**SET TASK**
Extract the records that run from the line containing "Where should I click to: Click the line" to the line containing "Looking at the screenshot, I should [x=116, y=338].", including both of those lines, and copy them verbatim.

**RECORDED DATA**
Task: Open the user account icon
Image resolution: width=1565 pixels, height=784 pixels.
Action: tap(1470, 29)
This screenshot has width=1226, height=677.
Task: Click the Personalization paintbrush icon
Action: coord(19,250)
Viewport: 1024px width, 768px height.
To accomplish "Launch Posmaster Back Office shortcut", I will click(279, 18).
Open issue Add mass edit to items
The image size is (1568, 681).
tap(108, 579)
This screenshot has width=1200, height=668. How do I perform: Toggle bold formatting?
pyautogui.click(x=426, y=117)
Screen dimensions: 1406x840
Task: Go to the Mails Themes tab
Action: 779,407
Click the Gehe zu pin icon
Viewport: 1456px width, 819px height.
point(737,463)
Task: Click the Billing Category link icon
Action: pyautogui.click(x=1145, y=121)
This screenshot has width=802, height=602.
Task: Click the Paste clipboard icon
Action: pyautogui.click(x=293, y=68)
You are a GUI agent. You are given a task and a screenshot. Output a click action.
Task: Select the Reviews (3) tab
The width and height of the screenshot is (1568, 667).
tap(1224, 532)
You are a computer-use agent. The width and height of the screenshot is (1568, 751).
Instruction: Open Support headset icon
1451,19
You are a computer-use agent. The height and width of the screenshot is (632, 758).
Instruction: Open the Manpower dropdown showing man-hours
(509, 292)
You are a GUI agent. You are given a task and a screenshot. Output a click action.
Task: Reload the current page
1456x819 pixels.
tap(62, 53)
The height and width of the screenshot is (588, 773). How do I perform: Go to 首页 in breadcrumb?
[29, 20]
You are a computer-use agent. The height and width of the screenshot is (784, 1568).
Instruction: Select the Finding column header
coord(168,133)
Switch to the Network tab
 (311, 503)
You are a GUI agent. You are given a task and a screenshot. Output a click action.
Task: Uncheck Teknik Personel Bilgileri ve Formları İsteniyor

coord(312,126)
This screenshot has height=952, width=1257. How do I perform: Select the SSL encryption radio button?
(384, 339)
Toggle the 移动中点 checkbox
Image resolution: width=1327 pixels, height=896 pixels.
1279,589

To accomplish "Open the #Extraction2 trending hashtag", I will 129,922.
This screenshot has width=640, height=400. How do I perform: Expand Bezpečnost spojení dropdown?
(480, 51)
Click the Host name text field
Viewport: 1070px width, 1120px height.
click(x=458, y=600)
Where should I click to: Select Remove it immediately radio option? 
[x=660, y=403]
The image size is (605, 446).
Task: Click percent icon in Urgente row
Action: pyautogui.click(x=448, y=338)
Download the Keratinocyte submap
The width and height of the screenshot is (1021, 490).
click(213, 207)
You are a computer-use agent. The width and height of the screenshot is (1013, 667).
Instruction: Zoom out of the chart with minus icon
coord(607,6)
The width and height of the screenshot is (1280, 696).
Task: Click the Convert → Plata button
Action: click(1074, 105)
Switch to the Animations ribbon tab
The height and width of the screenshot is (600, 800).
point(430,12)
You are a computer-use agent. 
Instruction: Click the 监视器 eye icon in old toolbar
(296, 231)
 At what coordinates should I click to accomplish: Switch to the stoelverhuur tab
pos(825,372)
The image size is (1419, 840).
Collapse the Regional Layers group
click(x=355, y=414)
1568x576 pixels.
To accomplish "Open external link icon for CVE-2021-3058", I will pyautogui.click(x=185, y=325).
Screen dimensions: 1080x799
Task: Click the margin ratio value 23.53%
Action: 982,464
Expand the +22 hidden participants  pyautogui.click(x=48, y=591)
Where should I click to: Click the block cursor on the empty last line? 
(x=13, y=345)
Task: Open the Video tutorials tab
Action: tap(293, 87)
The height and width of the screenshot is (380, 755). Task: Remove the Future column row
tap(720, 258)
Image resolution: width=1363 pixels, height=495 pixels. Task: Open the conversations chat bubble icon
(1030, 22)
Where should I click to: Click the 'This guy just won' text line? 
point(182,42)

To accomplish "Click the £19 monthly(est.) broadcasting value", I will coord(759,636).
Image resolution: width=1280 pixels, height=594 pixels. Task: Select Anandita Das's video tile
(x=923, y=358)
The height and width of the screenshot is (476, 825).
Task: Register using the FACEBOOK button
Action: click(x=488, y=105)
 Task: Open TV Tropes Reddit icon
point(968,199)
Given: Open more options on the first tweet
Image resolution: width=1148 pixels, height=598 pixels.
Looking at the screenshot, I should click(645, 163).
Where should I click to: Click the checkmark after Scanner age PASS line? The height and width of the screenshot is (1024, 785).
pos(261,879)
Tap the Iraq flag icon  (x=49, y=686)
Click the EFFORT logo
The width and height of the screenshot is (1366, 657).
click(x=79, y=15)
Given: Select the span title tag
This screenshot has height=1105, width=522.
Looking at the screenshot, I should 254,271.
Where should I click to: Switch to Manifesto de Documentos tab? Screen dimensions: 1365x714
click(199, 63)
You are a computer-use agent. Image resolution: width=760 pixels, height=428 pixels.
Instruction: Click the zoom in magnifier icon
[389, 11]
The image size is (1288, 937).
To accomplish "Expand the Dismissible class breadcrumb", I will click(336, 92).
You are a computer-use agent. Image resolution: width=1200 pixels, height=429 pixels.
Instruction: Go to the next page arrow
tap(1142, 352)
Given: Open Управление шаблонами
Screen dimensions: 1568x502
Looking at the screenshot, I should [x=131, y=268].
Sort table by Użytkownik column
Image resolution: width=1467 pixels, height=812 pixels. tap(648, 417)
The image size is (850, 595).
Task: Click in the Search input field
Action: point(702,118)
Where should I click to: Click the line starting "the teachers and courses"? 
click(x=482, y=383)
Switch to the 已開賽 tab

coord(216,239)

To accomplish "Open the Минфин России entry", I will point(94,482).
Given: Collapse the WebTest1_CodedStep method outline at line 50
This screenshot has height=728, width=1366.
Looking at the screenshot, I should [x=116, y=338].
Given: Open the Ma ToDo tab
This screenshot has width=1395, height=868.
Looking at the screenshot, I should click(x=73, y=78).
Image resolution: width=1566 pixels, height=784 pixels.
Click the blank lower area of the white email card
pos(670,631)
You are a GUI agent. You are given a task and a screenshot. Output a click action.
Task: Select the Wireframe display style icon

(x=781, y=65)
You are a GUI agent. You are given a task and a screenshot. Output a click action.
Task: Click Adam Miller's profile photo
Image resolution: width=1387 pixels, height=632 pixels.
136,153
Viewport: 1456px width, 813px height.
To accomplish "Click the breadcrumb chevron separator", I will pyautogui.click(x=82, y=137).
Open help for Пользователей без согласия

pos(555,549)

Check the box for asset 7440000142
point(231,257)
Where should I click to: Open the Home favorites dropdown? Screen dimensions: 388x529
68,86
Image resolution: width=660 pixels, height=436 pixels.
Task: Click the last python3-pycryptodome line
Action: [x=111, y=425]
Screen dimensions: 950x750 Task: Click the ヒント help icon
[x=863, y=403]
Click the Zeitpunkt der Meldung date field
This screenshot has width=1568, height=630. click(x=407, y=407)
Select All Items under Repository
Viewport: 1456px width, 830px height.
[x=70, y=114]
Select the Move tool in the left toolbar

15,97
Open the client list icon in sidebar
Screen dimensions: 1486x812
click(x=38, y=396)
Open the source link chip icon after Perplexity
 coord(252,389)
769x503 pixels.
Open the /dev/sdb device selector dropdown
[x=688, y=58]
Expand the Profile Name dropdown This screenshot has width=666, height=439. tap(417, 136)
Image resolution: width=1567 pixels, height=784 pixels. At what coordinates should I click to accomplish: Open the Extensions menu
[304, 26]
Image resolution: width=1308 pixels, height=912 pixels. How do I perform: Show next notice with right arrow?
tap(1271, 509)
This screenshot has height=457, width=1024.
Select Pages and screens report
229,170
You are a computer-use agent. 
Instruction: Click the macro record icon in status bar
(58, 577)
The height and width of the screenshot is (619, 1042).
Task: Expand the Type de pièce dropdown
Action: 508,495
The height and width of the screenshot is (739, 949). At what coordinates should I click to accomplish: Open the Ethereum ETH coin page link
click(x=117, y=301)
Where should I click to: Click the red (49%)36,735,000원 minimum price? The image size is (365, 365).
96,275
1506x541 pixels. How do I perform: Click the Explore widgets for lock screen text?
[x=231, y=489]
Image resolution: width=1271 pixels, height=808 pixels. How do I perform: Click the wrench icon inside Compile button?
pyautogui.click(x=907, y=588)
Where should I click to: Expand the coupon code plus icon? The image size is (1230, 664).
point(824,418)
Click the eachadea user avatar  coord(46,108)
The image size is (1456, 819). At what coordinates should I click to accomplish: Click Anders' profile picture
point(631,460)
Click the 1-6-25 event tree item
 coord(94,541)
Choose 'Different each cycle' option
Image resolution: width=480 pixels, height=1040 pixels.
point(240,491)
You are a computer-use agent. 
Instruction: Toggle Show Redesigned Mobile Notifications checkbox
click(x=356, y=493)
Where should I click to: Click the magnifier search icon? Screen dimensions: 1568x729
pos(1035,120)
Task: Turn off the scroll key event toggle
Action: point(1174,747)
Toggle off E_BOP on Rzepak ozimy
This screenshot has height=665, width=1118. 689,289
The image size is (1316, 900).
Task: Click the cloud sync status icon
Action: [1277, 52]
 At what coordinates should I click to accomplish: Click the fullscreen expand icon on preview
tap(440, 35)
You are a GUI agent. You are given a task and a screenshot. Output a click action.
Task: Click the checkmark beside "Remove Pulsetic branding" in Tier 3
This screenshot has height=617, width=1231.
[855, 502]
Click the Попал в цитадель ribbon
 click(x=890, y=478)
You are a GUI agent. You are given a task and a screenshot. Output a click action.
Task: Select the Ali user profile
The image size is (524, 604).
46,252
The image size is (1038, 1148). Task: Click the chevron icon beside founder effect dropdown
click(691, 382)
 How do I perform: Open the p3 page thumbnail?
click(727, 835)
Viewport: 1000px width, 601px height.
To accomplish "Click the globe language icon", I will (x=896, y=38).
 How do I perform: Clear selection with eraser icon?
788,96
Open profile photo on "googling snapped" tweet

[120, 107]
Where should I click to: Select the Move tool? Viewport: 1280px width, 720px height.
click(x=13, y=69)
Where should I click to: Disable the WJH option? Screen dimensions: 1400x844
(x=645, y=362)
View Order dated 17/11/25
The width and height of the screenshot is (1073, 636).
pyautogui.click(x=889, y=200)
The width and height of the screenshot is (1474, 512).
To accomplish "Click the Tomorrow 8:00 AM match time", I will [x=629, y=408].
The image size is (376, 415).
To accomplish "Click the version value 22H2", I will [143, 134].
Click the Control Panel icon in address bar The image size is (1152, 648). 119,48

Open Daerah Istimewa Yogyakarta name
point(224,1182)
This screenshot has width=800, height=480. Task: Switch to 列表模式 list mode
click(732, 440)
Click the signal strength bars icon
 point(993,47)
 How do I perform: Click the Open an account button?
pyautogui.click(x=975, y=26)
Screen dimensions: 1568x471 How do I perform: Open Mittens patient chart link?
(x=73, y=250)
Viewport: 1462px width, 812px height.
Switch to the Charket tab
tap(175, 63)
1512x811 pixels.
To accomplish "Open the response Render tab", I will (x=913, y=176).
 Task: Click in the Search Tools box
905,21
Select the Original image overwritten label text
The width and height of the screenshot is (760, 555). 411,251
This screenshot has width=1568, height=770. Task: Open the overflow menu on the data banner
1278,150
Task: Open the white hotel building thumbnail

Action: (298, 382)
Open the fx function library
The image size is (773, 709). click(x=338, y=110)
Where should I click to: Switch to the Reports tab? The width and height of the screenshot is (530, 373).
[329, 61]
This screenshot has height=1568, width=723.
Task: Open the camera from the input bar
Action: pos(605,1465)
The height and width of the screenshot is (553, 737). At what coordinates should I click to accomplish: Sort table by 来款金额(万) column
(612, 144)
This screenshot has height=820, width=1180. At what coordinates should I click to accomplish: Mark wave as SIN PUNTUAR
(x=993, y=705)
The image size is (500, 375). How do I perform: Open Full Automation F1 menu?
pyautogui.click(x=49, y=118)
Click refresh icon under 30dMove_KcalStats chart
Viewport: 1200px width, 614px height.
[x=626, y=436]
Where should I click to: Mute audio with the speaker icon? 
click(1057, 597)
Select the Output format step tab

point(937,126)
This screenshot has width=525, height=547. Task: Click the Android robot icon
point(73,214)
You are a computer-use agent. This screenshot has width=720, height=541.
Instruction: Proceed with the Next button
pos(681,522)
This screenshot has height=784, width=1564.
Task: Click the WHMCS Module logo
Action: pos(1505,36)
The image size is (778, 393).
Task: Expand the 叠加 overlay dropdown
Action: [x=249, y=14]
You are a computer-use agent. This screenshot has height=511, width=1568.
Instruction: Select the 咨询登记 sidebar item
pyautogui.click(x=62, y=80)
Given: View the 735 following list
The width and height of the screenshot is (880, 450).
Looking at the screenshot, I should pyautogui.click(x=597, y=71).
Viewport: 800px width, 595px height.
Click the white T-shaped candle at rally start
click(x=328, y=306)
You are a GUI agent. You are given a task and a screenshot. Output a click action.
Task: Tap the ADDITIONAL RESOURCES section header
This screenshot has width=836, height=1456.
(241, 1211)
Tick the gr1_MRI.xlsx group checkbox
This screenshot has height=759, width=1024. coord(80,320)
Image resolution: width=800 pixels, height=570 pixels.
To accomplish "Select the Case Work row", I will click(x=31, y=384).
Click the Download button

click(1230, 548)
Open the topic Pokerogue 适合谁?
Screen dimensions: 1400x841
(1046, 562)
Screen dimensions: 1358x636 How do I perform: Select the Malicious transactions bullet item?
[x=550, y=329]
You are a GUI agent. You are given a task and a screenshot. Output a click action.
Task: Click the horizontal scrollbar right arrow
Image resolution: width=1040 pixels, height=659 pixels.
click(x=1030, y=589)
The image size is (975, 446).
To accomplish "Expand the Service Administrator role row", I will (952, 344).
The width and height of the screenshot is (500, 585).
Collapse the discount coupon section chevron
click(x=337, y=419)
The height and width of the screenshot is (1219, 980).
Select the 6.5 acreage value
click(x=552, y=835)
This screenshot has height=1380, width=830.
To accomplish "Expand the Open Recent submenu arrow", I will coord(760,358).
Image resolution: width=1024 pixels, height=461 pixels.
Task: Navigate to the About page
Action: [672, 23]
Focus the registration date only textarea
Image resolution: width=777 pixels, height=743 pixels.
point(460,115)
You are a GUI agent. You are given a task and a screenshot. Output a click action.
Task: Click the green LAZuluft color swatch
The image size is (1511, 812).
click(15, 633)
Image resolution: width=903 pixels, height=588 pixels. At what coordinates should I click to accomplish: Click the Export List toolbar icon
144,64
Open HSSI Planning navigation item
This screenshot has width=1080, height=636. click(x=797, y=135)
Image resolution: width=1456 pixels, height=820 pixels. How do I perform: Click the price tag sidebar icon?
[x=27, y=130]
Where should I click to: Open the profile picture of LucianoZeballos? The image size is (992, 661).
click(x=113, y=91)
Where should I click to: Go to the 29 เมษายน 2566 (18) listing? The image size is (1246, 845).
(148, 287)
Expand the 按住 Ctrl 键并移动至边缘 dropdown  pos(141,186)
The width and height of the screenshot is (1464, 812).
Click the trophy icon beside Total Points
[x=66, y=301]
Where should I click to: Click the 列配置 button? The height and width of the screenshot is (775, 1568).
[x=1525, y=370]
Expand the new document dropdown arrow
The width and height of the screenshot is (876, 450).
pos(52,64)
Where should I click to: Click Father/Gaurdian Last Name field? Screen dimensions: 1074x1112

**ANSWER FOR THIS EXERCISE**
Where should I click to: Click the line starting "the teachers and courses"? 
click(x=482, y=383)
Switch to the 已開賽 tab

coord(216,239)

To accomplish "Open the Минфин России entry", I will point(94,482).
Given: Collapse the WebTest1_CodedStep method outline at line 50
This screenshot has height=728, width=1366.
Looking at the screenshot, I should [x=116, y=338].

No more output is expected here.